Paul: You can never be too careful about asking whether somebody is dead.  My dream of being a private detective has influenced me to see murder and conspiracy everywhere, and I have to remind myself not to start conversations with people I’ve just met by asking, “Committed any interesting murders lately?”  But I’m not afraid to interrogate people I already know.  If a friend arrives at a party without his wife, I ask:

“Where’s Donna?  Is she dead?  What have you done with her?”
“She’s parking the car.”
“Parked in the car, huh?  Perhaps parked in a rolled-up carpet inside the trunk?”
“No!  Here she comes now behind you.  Why don’t you ask her if she’s still alive?”
“I’m the one asking the questions!  I’ll interview the murder victim later; right now you’re the one on the hot seat, buddy!”

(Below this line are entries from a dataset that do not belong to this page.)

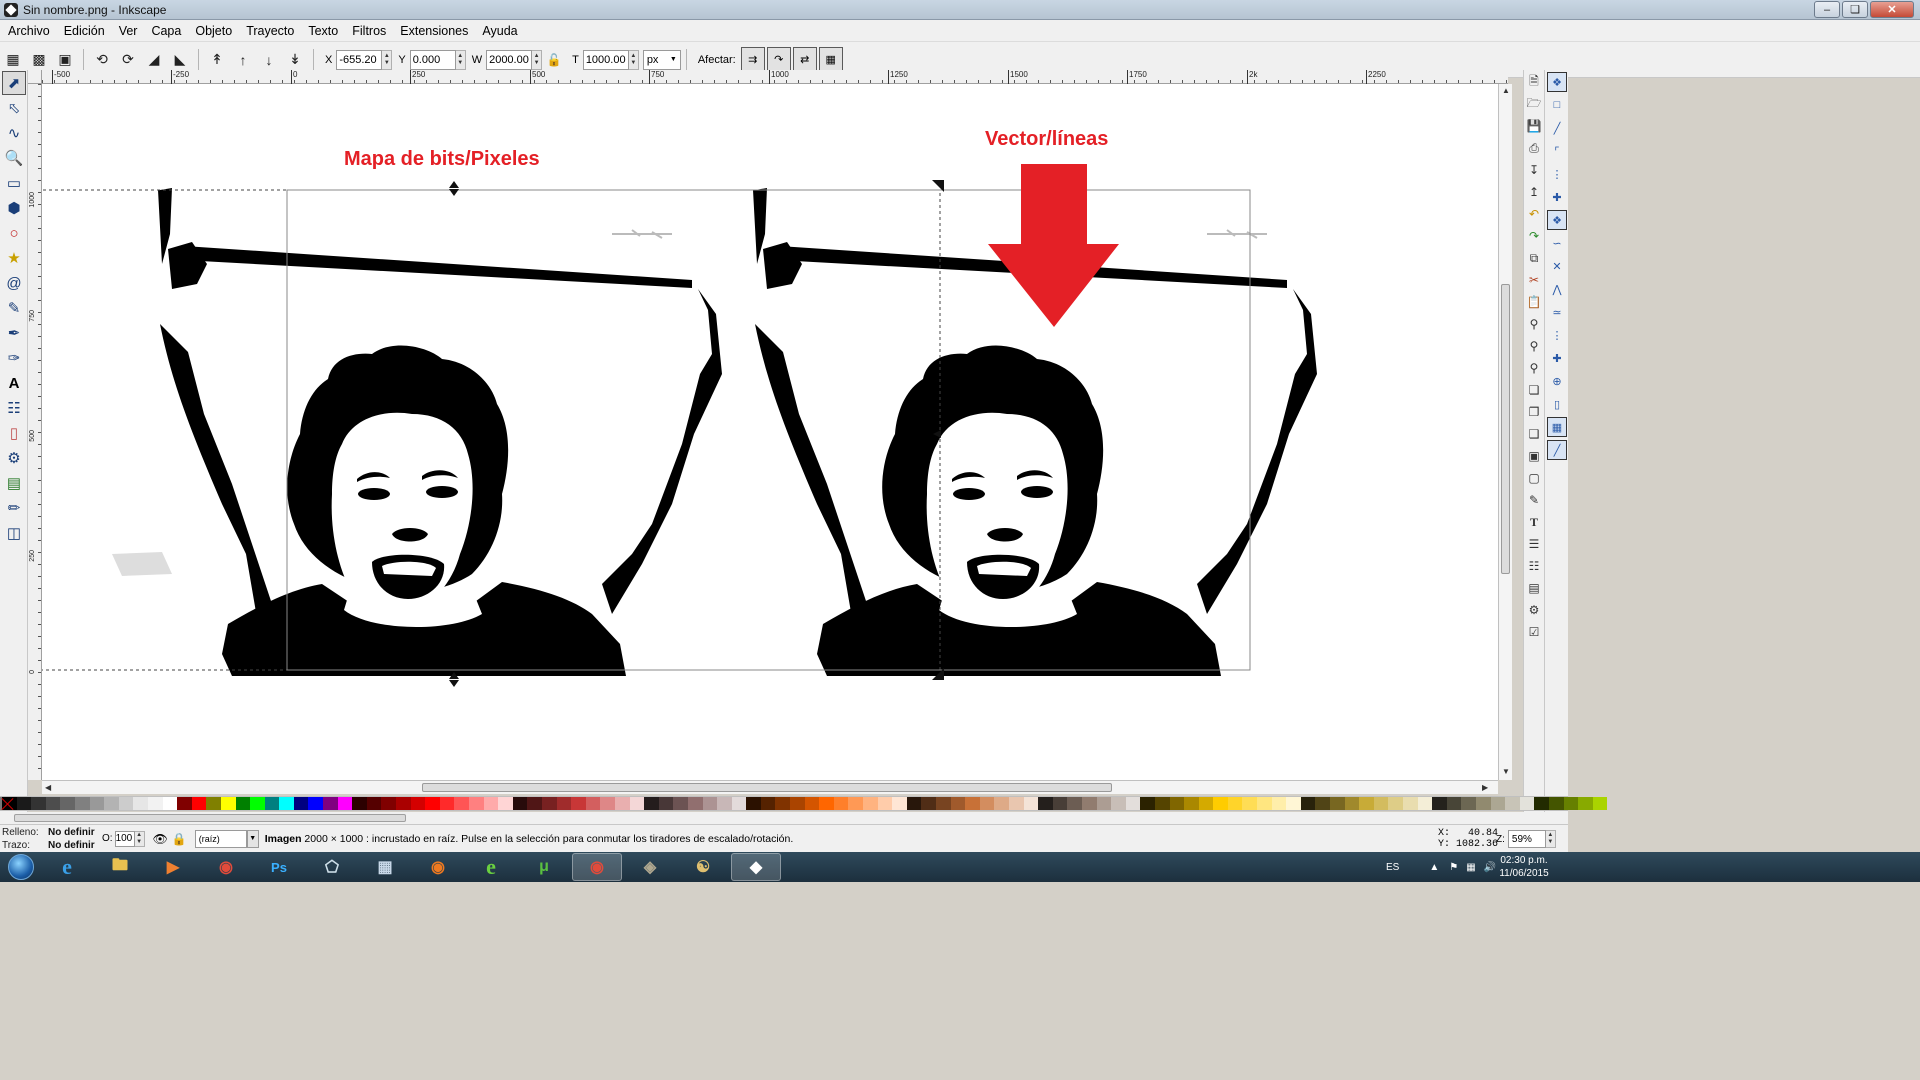 The width and height of the screenshot is (1920, 1080). Describe the element at coordinates (1526, 839) in the screenshot. I see `zoom-input` at that location.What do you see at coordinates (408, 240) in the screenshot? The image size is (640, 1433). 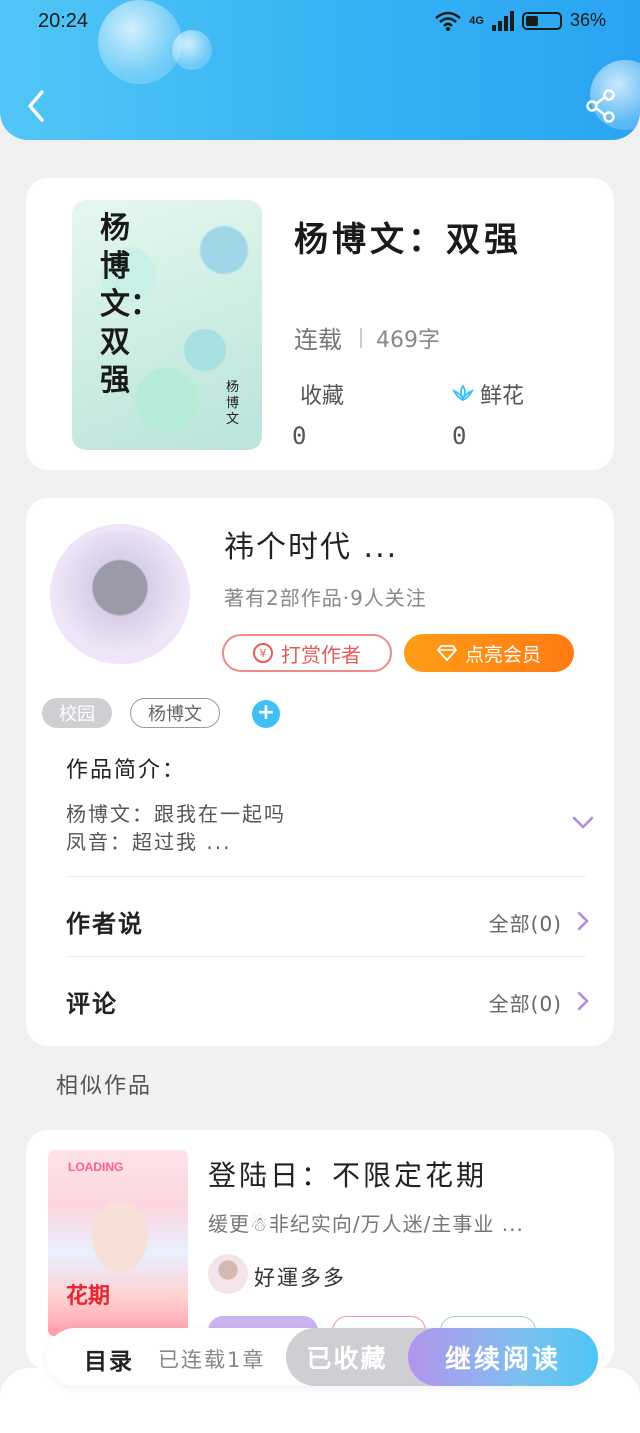 I see `book-title: 杨博文：双强` at bounding box center [408, 240].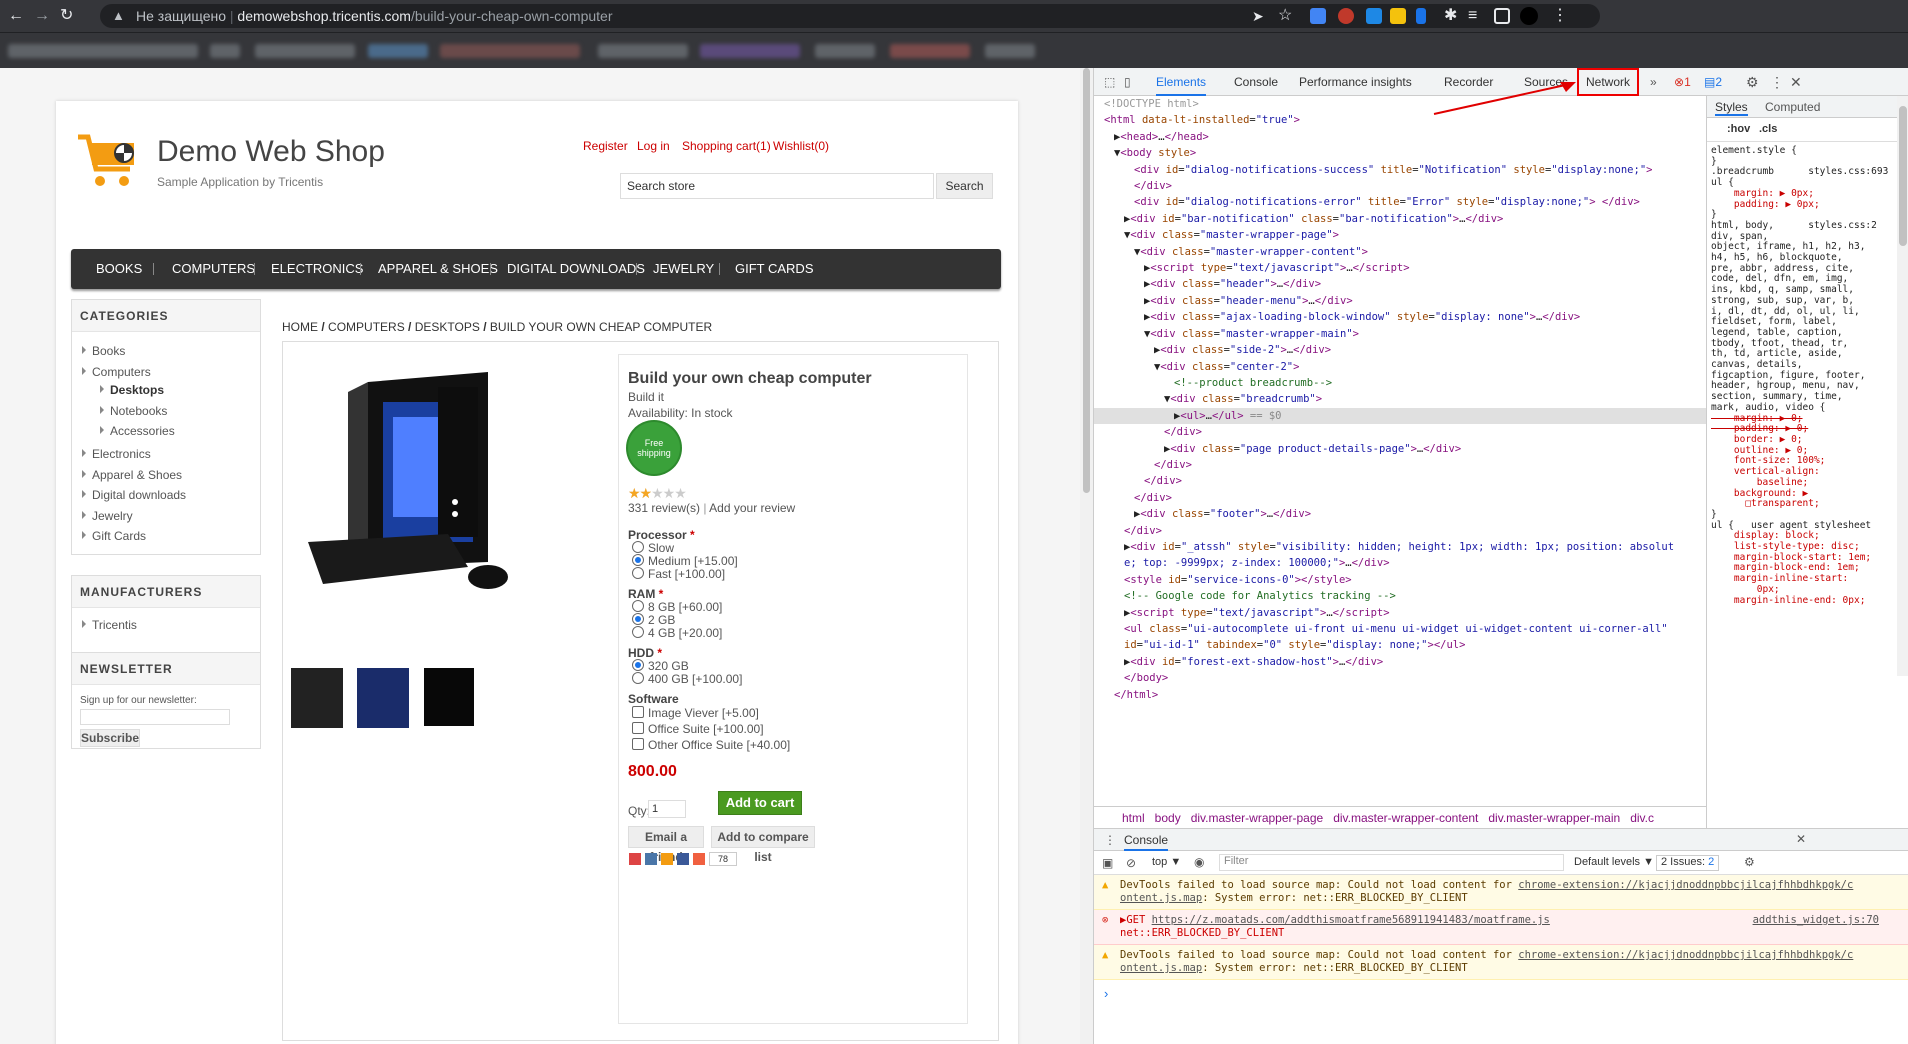 Image resolution: width=1908 pixels, height=1044 pixels. Describe the element at coordinates (1108, 863) in the screenshot. I see `sidebar-toggle-icon: ▣` at that location.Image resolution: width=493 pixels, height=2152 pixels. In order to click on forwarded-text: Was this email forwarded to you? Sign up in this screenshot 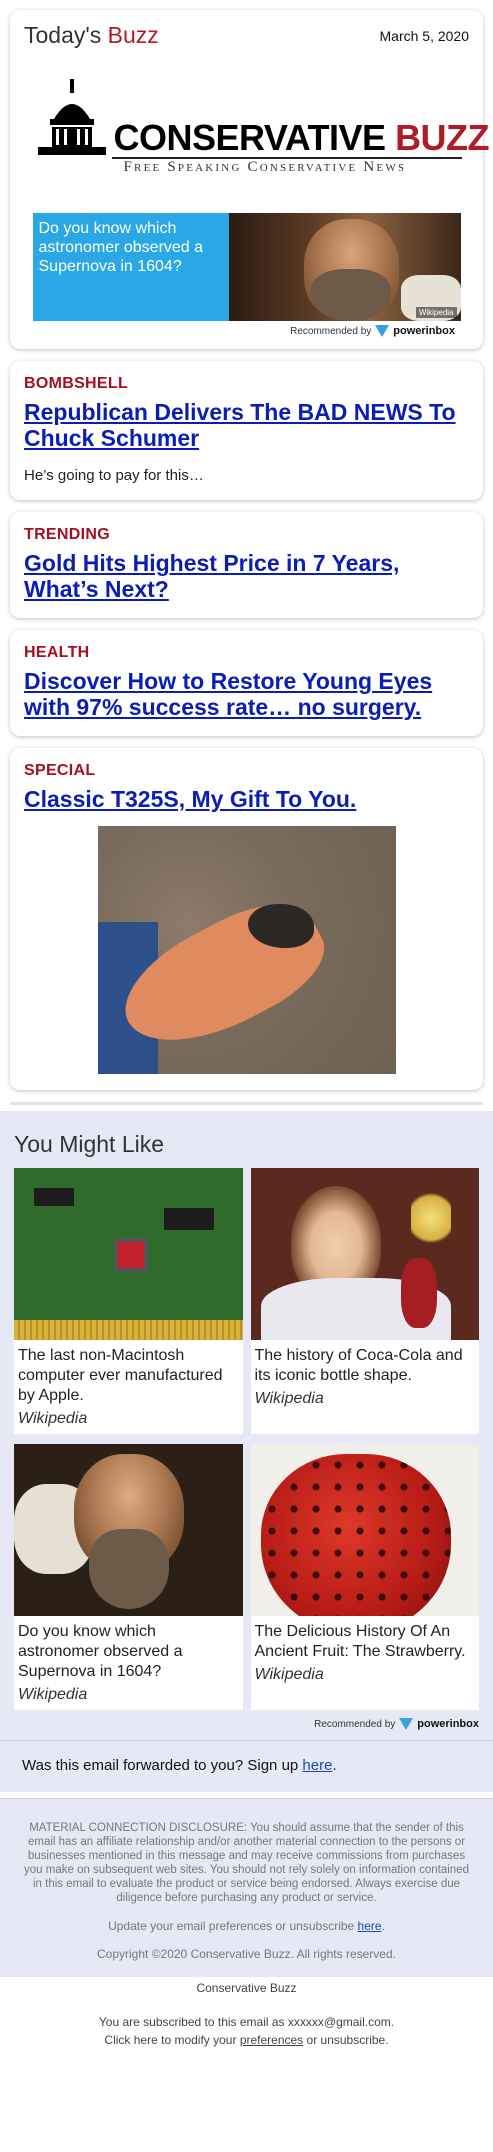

Here are a few different ideas for determining if Don is dead:

Call the police with a complaint that Don has been peeping through your windows.  It won’t take long for them to find evidence refuting your story if Don is dead.  If the police do confirm Don’s death, you can save any embarrassment by pressing charges against ghost Don.

Ask Betty if she would feel uncomfortable if you started dating Don.  If he’s alive, and still living with her, she’ll probably answer yes, she would feel uncomfortable.  If he’s alive, but not living with her, she’ll probably say no, but tell you Don was a bum and always forgot her birthday and sometimes used her back as a footrest.  If he’s dead, she’ll tell you and call you an ‘insensitive clod’, but you can still save yourself from further awkwardness by replying, of course you knew, but you meant you were planning to date him in heaven.  The worst case scenario is that Don is still alive, still living with Betty, and she doesn’t mind if you date him.  In this case, it would be rude not to date Don after putting them both through so much trouble.

How about dressing up as Don for Halloween this year and trick-or-treating at Betty’s house?  If Don is alive, Don and Betty may find the joke funny and flattering.  If he’s dead, Betty will tell you your costume is in poor taste and become angry, but she won’t know who she got angry with because you were disguised in a costume.  If Don is dead, there’s also a chance she’ll believe you’re his ghost and you might be able to say you’ve returned to give her an important message about writing a check to her neighbor, Laura.

Once you’ve determined Don is dead, and you want to ask all the juicy questions about whether she killed him, you should just ask away and not worry too much about looking like an ‘insensitive clod’ because if you’re the type of neighbor who didn’t know whether a neighbor’s husband has been dead for the past five years, I’m willing to bet your reputation as a neighbor wasn’t sky high to begin with.

Note: Laura, I’m curious whether you murdered Don, but nobody noticed he was missing and it’s bothering you that not one person took note of your brilliant plan.

Today’s guest panelist will be my best friend Todd.

Todd: Laura, have you considered checking the Internet archives of your local newspaper for Don’s obituary?

Paul: Todd, paying to access her local paper’s archives could cost as much as $4.99, a completely unnecessary expense when ‘donning’ a Don costume for Halloween might only cost $2.00 according to my imagination of how Don dresses, and that $2.00 would also be offset by receiving free candy.